▶ **Extrait retenu**:
Lorsqu’un père nain et son fils, citadins de Tokyo, débarquent dans l’auberge, interrompant la monotonie lascive des locataire, l’équilibre coutumier et rituel est voué à être doucement rompu. Dans les chambres partagées, une vieille dame fatiguée, deux geishas en villégiature, un aveugle en cure thermale et un sansuke taciturne (homme qui s’occupe des bains, masse et coiffe les clients), tous symboles d’un Japon de tradition et de quiétude que la célérité moderne bouleverse peu à peu, embrassent l’arrivée des deux protagonistes tokyoïtes avec curiosité et désir. Désirs surgis de la frustration, de la jalousie ou de l’indiscrétion. Une curiosité soudaine qui brise la langueur de l’apaisement. A l’instar d’un monde rural et traditionnel voué à se transformer, les personnages d’Avidya, comme l’auberge qui les héberge, ne peuvent lutter contre leur propre transformation.

Sur scène, l’auberge est représentée intégralement, de sa cour intérieure aux bains qu’elle abrite, et des chambres sur deux étages au hall d’accueil : le plateau tourne régulièrement, accompagnant les déambulations nocturnes de chacun des protagonistes et faisant vivre de manière quasi palpable le temps et les heures qui défilent… D’une saisissante beauté et d’un rare réalisme de maquettiste, n’ignorant aucun détail, le spectacle impose un sens de la rigueur formelle que contre-balancent les instants de poésie et ceux, surtout, où semblent se dissoudre dans l’atmosphère moite et étrange des vapeurs de mystères et de transgressions.

▶ **Consignes de la tâche**: Poursuivez l'extrait sur le spectacle Avidya à partir de sa dernière phrase. Les lignes qui viennent ensuite forment un matériau distinct, sans rapport avec l'extrait.

▶ **Données fournies**:
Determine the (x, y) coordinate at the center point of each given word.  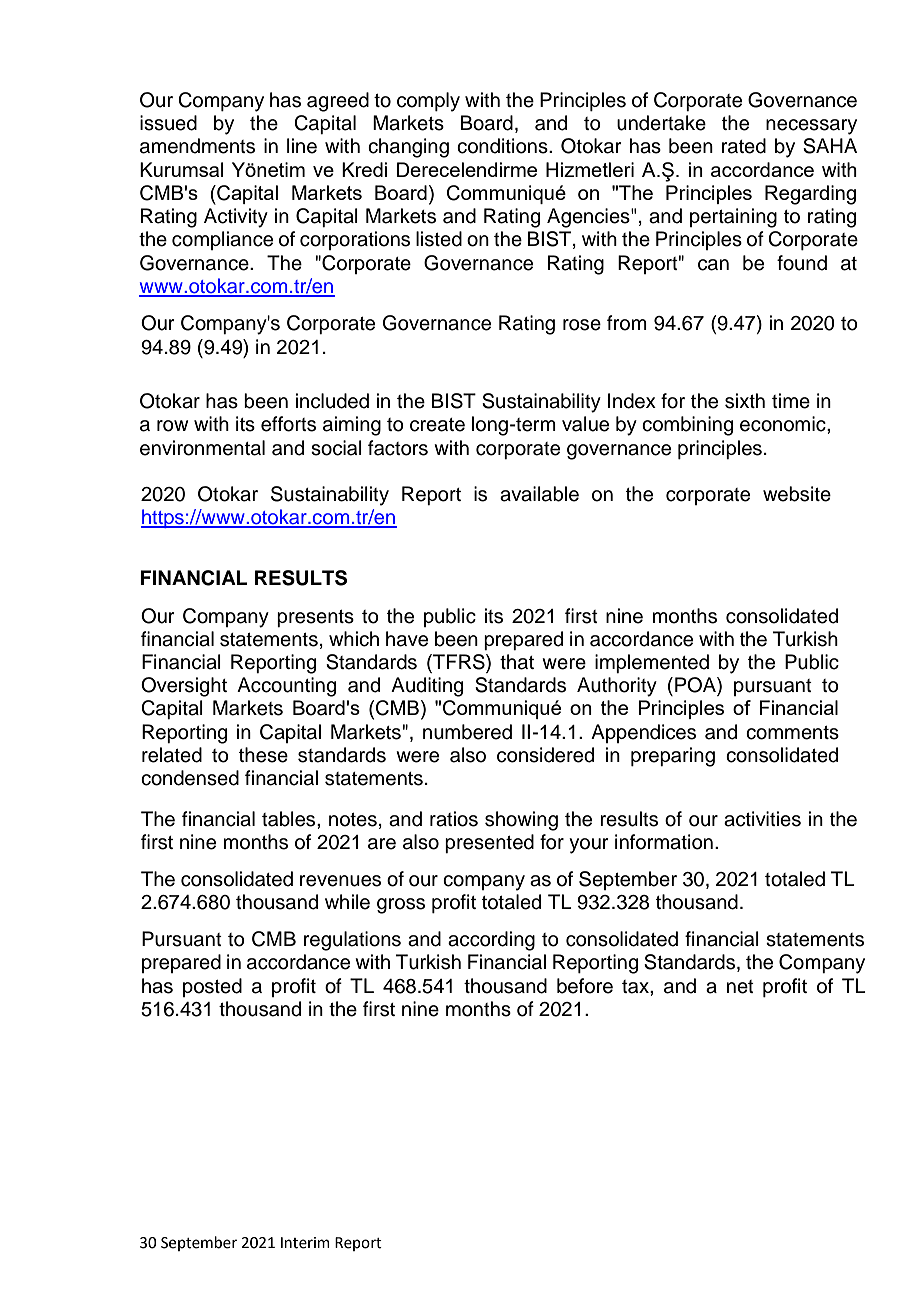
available (539, 494)
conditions (503, 146)
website (797, 494)
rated (744, 146)
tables (290, 819)
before (585, 986)
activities (762, 819)
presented (489, 843)
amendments (197, 146)
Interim (305, 1243)
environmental (202, 448)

▶ **Résultat de la tâche**:
Avidya, qui évoque le premier des douze maillons du bouddhisme, maillons qui mènent à terme à l’aboutissement et à la sagesse, signifie “égarement”, “illusion”. Pour Tanino, “les personnages (…) sont tous prisonniers de quelque chose” : de leur ignorance, de leurs peurs, de leur désir, des conventions ou de leur passé peut-être. En tout état de cause, leur confrontation harmonieuse cette nuit-là les libérera de leurs entraves, les faisant glisser d’un état à un autre : la dernière image, entre nostalgie et bonheur du futur, évoque l’équilibre fragile des souvenirs et des vœux, et celui qui noue le passé à un présent en mouvement. En cela, Avidya résonne -derrière l’intime- merveilleusement universel.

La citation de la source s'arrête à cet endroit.